§ WHAT YOU ARE ASKED TO DO:
Write out, without any change, the lines in the material below that run from the line with "Given: Click the chevron" through the line with "Click the Room 105 room icon", both included.

§ SOURCE MATERIAL:
━━━━━━━━
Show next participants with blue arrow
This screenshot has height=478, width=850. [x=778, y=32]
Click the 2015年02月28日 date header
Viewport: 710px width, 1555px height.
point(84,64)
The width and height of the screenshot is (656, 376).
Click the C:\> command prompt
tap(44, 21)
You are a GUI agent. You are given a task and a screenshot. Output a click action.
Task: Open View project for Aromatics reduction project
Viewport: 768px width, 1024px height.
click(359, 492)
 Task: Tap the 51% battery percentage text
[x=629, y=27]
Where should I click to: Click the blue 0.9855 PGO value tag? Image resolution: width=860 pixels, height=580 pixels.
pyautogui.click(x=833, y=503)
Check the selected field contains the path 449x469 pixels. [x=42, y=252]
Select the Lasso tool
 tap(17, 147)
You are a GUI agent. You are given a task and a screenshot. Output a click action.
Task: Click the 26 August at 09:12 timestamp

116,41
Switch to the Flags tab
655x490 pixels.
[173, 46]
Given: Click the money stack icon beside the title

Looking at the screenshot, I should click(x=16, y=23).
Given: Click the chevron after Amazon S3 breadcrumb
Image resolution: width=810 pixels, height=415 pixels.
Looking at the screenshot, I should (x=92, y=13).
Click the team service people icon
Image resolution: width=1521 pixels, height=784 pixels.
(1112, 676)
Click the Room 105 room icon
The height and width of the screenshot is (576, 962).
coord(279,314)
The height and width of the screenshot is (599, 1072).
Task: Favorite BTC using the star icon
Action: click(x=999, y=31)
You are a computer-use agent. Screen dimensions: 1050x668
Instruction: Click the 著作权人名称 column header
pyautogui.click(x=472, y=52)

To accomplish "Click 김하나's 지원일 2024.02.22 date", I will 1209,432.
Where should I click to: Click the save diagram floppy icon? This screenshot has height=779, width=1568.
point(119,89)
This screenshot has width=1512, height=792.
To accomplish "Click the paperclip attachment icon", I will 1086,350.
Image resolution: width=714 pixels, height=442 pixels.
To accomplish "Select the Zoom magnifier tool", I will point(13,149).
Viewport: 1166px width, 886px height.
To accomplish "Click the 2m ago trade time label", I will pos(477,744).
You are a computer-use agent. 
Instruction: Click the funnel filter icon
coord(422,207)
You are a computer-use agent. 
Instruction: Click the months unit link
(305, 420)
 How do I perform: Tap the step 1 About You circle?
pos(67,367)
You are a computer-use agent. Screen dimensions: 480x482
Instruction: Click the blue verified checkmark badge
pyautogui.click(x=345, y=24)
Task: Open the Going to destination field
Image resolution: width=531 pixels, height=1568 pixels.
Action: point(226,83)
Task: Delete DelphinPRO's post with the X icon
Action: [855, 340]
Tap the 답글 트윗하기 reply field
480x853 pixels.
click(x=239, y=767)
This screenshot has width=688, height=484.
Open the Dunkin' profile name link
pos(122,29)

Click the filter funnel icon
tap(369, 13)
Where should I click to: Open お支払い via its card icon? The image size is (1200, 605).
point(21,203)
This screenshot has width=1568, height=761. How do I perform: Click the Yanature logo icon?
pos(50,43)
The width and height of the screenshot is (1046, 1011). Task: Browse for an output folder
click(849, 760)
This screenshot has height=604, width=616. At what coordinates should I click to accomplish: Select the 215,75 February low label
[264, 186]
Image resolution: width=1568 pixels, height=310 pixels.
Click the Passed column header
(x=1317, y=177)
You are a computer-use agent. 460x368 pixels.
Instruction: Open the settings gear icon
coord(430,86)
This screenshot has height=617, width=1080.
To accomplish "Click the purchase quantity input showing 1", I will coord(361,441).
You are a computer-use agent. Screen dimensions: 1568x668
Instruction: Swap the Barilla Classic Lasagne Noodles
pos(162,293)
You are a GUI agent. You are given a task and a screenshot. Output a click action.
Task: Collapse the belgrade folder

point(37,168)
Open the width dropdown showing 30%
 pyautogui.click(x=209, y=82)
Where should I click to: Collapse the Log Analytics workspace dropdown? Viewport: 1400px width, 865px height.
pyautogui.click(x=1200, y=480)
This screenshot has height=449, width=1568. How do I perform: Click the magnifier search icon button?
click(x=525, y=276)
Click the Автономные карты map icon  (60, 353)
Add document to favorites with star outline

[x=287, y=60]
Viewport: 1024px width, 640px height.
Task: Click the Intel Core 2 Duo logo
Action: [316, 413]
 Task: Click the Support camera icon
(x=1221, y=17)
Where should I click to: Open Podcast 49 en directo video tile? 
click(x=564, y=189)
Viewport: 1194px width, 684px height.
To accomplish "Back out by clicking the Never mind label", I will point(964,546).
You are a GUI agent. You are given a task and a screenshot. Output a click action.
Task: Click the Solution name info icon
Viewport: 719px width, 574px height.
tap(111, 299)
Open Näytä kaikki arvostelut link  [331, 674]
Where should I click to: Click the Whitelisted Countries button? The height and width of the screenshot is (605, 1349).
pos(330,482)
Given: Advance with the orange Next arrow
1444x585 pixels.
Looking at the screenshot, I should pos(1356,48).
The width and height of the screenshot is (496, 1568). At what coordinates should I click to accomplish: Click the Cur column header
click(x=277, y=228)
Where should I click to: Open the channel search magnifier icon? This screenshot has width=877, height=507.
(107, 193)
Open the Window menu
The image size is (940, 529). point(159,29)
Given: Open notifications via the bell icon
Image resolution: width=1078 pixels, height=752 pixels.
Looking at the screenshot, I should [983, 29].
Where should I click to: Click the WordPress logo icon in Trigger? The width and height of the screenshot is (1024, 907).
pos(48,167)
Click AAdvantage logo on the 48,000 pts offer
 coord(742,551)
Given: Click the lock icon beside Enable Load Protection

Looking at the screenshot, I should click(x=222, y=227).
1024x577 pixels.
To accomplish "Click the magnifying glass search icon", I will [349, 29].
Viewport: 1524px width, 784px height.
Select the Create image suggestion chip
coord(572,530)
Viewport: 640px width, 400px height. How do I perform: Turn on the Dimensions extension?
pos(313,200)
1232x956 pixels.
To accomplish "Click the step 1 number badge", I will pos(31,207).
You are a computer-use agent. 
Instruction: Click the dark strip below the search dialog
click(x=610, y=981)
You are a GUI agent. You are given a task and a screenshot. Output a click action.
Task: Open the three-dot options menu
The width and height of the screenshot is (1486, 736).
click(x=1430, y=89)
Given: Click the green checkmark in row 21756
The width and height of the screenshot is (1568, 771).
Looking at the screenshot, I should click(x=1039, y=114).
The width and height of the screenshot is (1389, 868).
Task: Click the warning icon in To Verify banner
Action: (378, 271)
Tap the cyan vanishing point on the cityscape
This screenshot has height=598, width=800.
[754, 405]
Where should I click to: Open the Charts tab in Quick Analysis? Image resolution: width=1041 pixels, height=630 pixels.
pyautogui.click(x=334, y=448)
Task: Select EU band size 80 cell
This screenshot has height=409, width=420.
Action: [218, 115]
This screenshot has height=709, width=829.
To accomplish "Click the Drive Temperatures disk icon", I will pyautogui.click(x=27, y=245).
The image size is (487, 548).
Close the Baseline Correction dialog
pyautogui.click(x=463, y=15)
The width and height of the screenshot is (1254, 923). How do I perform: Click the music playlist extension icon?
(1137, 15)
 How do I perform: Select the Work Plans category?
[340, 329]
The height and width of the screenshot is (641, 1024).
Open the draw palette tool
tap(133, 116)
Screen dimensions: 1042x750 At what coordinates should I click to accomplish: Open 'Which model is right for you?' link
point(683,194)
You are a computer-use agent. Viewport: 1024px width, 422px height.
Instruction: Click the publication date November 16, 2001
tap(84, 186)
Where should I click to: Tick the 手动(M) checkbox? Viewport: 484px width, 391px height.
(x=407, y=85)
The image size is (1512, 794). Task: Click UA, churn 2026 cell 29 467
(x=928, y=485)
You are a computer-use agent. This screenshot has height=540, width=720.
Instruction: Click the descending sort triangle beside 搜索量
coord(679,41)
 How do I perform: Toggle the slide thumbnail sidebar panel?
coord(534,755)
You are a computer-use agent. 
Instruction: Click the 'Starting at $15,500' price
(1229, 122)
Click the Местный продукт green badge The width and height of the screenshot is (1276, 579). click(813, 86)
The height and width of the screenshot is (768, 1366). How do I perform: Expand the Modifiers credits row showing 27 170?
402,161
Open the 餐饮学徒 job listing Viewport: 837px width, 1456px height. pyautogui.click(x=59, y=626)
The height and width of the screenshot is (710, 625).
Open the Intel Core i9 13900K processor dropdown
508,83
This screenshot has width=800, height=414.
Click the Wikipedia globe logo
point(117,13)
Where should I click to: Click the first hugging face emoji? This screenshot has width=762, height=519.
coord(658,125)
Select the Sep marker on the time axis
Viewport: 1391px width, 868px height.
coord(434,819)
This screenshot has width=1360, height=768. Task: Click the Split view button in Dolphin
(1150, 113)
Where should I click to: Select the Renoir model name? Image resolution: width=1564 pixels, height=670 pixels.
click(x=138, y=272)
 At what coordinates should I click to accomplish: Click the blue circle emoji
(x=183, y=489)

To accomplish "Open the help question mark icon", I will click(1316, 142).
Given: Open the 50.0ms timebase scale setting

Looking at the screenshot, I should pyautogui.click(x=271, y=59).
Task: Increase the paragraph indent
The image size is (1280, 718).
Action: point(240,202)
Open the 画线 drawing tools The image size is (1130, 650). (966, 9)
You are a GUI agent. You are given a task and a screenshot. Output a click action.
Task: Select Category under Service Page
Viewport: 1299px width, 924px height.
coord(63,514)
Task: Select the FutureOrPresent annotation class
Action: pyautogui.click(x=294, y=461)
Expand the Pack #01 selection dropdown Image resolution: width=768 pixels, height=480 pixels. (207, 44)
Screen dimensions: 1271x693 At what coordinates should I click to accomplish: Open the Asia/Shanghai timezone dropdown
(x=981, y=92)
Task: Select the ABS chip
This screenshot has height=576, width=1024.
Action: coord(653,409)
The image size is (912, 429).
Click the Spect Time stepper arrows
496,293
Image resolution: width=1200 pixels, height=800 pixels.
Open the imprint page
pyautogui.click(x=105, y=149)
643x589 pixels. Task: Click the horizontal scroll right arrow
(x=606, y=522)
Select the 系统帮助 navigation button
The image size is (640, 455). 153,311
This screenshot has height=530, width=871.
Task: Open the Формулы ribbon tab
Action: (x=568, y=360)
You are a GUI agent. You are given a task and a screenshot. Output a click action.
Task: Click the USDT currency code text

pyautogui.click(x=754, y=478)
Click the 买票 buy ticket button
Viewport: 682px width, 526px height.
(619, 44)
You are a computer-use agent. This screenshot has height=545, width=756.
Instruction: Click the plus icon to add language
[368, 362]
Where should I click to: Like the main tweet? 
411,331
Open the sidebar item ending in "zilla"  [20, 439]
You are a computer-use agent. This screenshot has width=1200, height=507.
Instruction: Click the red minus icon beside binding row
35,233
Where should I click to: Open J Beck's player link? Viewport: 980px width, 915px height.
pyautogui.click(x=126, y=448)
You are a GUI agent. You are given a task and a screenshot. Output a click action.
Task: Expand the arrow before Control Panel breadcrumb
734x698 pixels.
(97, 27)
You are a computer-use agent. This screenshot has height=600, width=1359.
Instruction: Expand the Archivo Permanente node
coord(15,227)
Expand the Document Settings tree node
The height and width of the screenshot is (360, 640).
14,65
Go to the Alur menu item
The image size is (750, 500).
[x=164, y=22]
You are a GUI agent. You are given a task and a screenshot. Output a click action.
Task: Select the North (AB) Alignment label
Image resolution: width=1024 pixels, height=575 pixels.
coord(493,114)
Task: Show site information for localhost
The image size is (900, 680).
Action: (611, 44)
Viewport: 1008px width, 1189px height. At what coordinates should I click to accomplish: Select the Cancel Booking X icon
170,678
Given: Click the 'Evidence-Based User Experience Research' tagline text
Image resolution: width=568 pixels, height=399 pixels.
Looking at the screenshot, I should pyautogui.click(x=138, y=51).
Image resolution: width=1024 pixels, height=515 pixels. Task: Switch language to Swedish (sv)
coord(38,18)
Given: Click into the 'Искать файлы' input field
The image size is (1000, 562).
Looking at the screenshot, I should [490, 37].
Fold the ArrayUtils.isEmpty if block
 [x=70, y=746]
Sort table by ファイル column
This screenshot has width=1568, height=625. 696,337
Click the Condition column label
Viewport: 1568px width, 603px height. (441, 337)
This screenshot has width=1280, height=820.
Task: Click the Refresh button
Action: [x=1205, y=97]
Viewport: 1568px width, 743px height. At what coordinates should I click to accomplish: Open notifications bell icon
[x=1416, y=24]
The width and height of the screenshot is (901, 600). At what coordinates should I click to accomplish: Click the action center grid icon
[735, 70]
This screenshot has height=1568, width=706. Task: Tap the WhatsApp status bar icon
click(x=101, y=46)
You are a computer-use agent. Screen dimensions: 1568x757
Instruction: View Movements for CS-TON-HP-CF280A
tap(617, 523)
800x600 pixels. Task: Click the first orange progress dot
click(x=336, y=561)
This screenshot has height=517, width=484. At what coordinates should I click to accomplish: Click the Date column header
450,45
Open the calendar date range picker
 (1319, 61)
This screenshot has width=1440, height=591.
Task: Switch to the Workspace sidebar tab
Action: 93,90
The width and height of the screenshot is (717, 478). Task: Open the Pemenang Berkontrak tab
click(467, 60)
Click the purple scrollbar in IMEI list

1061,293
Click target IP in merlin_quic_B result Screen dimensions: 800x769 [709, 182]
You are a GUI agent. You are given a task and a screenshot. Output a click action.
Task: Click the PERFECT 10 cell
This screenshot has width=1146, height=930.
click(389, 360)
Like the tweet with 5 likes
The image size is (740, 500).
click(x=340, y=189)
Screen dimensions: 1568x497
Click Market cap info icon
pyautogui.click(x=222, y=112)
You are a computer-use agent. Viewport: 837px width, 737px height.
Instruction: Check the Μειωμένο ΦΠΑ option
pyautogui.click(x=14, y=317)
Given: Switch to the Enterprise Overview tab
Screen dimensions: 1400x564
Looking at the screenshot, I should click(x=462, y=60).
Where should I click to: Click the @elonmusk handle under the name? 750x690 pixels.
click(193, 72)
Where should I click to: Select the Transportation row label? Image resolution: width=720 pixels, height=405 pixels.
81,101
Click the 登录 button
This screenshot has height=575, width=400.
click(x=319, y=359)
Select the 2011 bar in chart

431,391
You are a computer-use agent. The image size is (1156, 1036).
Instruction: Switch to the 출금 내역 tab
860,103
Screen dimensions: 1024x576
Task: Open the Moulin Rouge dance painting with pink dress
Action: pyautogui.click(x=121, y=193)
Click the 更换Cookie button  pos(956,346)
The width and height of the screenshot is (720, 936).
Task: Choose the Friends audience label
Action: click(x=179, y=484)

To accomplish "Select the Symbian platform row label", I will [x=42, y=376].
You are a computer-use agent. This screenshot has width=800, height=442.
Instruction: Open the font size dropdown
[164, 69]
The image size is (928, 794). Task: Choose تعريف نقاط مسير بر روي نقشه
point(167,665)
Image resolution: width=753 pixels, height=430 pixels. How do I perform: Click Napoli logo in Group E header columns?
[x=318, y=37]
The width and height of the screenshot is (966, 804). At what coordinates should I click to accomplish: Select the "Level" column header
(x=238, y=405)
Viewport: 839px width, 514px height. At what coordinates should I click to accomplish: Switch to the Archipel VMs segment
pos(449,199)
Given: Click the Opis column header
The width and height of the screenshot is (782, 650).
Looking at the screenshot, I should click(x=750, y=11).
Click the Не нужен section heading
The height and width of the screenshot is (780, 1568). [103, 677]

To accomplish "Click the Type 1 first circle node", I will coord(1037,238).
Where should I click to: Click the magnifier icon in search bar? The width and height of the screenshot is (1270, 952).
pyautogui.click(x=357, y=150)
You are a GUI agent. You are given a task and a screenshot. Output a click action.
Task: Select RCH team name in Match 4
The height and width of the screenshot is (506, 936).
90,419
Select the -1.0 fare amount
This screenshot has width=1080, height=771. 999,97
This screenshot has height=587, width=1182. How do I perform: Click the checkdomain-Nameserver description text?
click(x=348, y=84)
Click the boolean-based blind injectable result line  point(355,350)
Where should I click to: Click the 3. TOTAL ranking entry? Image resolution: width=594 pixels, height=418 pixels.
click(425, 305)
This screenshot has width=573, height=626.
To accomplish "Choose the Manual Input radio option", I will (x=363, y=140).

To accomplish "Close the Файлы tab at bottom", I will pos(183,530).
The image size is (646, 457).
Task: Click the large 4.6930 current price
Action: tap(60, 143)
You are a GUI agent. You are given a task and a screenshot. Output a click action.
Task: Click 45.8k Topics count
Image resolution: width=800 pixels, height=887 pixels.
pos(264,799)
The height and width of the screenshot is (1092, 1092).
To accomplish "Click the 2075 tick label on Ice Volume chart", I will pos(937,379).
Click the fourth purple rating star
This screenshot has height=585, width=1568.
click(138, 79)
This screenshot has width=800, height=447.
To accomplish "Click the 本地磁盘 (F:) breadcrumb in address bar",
━━━━━━━━
§ ANSWER SECTION:
Given: Click the chevron after Amazon S3 breadcrumb
Image resolution: width=810 pixels, height=415 pixels.
Looking at the screenshot, I should (x=92, y=13).
Click the team service people icon
Image resolution: width=1521 pixels, height=784 pixels.
(1112, 676)
Click the Room 105 room icon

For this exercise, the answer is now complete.